"The technology has increased the speed for causal gene ID by 10-fold and that’s significant. It’s really been a huge success for us."
Belinda Whittle is Head of Genomics Research at the Australian Phenomics Facility (APF) located at the Australian National University in Canberra.
The APF is a federally funded initiative established in 2004. We are a world leader in using ENU mutagenesis for discovering causative gene linkages between the mammalian genome and phenome. We are developing infrastructure that provides collections of mice with point mutations with the aim of perturbing every gene in the mouse genome. ENU, or Ethylnitrosourea, mutagenesis incorporates random point mutations, genome wide. This allows for the production of a number of genetically unique offspring from a single mutagenised male . These libraries of ENU mutagenised mice are then subjected to phenotypic screens by researchers for their key area of interest. We work with researchers from a diverse range of medical research fields ranging from early development to cancer, who have their own phenotype screen for the mice. When they find a phenovariant with a key difference, we can actually map the mutation that causes that phenotype. This is known as a forward genetics approach rather than the reverse genetics approach of producing a knockout. The ENU strategy is a much faster method and in addition, rather than knocking out the whole gene it might just disrupt a domain of a particular protein, providing a more accurate representation of human conditions.
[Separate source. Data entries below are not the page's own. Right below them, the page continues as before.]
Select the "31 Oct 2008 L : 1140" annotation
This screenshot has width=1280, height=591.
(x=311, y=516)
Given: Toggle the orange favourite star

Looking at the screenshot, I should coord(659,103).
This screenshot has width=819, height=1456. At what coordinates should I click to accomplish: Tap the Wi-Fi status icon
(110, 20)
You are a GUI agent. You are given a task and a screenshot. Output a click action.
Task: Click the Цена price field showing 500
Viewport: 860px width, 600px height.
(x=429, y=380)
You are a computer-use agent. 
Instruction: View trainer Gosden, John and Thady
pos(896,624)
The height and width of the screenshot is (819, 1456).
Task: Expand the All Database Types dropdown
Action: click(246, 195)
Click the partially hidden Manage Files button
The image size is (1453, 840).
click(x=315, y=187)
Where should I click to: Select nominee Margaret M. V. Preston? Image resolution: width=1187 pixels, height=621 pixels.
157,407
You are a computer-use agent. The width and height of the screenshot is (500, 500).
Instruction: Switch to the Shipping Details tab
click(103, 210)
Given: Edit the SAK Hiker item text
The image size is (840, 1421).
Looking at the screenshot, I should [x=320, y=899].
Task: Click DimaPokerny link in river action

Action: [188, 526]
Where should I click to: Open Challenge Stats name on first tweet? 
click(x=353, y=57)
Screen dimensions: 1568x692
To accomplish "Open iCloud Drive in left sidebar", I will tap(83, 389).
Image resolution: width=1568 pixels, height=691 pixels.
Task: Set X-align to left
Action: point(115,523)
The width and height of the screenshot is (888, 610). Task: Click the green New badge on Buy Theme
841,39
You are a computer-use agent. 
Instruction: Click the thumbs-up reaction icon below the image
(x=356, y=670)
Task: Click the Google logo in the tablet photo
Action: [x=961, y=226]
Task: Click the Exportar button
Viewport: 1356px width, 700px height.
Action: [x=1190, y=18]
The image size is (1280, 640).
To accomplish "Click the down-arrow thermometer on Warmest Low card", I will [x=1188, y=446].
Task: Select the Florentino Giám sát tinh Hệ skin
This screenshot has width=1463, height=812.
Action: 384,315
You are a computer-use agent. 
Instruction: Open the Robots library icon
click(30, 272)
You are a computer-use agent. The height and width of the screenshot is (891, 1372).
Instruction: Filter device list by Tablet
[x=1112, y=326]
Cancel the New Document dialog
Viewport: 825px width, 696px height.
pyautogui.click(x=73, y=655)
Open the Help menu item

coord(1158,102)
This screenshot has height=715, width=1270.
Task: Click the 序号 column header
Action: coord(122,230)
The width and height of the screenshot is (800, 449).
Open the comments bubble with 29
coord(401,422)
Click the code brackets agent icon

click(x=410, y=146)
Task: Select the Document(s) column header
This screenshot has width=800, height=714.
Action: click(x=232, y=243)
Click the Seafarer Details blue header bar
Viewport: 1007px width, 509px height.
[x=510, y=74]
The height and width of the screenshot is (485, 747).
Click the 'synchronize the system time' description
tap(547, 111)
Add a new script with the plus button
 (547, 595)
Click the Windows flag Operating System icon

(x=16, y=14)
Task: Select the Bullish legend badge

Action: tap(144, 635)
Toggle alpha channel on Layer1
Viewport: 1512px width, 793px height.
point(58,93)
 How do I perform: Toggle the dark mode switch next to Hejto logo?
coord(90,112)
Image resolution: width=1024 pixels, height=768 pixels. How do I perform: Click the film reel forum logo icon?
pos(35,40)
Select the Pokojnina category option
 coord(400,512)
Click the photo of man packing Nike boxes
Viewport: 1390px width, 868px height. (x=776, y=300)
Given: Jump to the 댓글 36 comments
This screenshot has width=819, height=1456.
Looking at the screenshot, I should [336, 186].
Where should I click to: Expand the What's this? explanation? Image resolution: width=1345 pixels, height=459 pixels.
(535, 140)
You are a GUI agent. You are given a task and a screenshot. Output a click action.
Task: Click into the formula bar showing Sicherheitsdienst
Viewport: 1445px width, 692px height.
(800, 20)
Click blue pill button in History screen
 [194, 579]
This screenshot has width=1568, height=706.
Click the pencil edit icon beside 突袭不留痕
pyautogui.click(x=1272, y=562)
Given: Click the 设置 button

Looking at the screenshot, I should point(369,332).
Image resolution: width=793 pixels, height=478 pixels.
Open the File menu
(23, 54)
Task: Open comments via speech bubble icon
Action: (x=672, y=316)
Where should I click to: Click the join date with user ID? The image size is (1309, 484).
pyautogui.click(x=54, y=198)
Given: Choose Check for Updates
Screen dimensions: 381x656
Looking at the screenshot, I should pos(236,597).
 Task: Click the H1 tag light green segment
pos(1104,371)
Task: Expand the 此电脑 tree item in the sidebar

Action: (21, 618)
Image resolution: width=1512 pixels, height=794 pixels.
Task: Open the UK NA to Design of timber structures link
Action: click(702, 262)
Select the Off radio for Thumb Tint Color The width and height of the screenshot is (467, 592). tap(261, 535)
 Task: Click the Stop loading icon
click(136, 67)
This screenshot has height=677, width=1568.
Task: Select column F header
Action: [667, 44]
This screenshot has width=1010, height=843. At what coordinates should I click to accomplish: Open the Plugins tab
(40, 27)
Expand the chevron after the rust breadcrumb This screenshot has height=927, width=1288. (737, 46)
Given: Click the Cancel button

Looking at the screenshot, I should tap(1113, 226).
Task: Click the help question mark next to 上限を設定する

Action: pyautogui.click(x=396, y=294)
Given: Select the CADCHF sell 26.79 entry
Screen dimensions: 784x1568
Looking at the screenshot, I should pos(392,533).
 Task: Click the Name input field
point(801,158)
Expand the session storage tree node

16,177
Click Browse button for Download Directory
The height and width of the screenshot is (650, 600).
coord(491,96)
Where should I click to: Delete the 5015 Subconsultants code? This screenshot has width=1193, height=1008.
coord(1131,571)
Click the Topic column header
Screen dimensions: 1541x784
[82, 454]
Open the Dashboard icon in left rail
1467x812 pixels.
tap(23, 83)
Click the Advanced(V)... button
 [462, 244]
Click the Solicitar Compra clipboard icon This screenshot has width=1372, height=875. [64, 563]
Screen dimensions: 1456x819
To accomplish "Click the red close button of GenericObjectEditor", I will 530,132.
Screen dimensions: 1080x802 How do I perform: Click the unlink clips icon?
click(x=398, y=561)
We have been very happy with the Illumina technology and sequencing instruments. When we started, we chose Illumina because we had access to several machines and we had heard that they were producing quality data. We were not disappointed by the results we initially obtained and hence have continued to use Illumina as our technology of choice for our service. The use of Next-Generation Sequencing has greatly accelerated our ability to produce mouse models for human disease. Prior to next-gen sequencing, we mapped the causal mutations by traditional methods by outcrossing to a second inbred strain and then used a genome wide set of SNP markers to find linkage in the ENU variant strains. We would then Sanger sequence either candidate genes or all genes within the mapped interval. This process would take two to four years, from finding a phenotypic mutant through to identification of the causal gene. With Next Gen Seq it now takes two to four months. So the technology has increased the speed for causal gene ID by 10-fold and that's significant. It's really been a huge success for us.